Sheridan professor and AMPAS member: Nancy Beiman
BY: LUCAS CASALETTO
As Oscar season heats up, we turned to Animation faculty member Nancy Beiman, who will cast one of the votes on the nominated entries. Nancy has been a member of the Academy of Motion Picture Arts and Sciences (AMPAS) since 1996. AMPAS members get advanced screenings of films in the Academy theatre in Los Angeles. There are also special screenings in New York, San Francisco, London, England, Vail, Colorado, although none in Toronto. Nancy described the process of being asked to be a member of the AMPAS.
“The Academy of Motion Picture Arts and Sciences is not a club that one joins—you must be invited. If any filmmaker has a film nominated for an Oscar, they are automatically eligible without any further application. Those of us not in this category must be nominated by a current member of AMPAS,” she said.

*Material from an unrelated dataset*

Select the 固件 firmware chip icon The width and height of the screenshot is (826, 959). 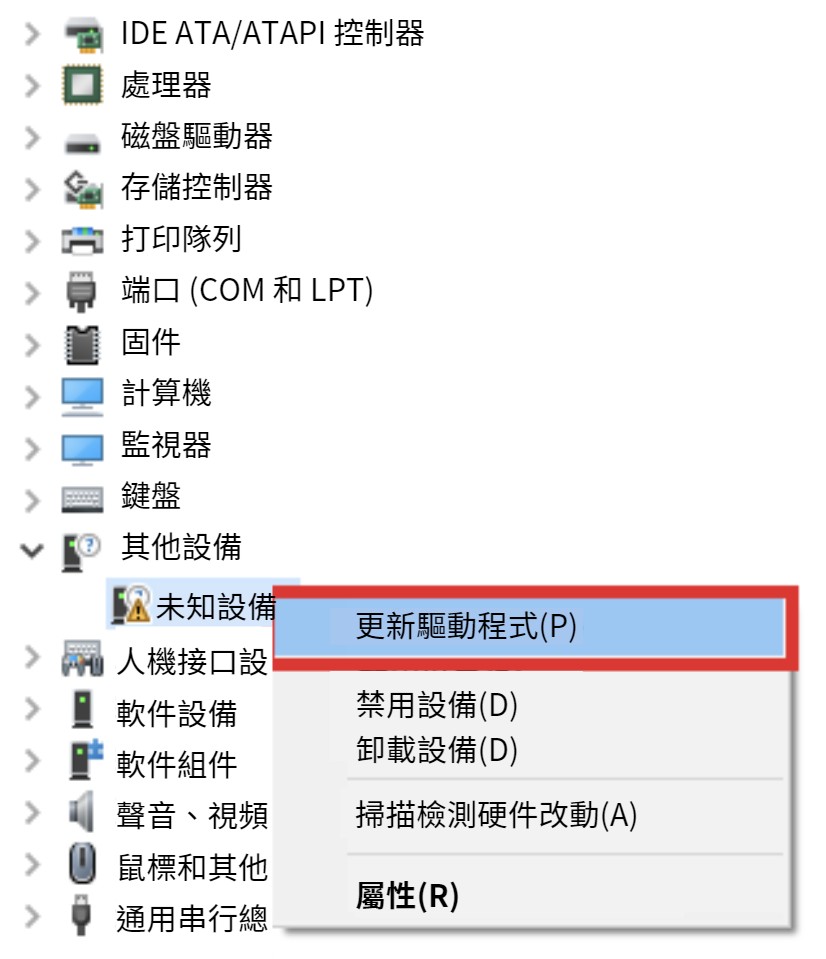pos(82,344)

“My sponsor was Mark Kausler. When one member objected during my first hearing that ‘he’d never heard of me,’ Kausler stated that not only were there few animators in AMPAS, there were fewer female animators, and this argument won the day.”
Because Nancy lives in Canada, it limits the way she votes. She is not able to attend the screening of the other 300 short films and 26 animated features that are typically entered in the short film and feature category. Since 2012 the finalists for short animated film, short documentary film, and documentary feature have also been mailed to the membership. However, any film released in 2014 is eligible for Best Picture—there is no restriction or omission of animated films, or any other category.
She went on to talk about the voting process along with how other members of the AMPAS who live in other countries place their votes as well.
“I used to receive a paper ballot but again since 2012, we have had online ballots that work well. Many Academy members are located in places like Moscow, Chicago, and Canada and this makes the vote more democratic for all.”
Finally, Nancy raised the three most important rules of being a member, something she herself takes pride in.
“The three things that no Academy member may ever do is post the screeners online, sell them, and tell anyone who or what they voted for in the Oscars. The vote is strictly secret! And I take it very seriously.”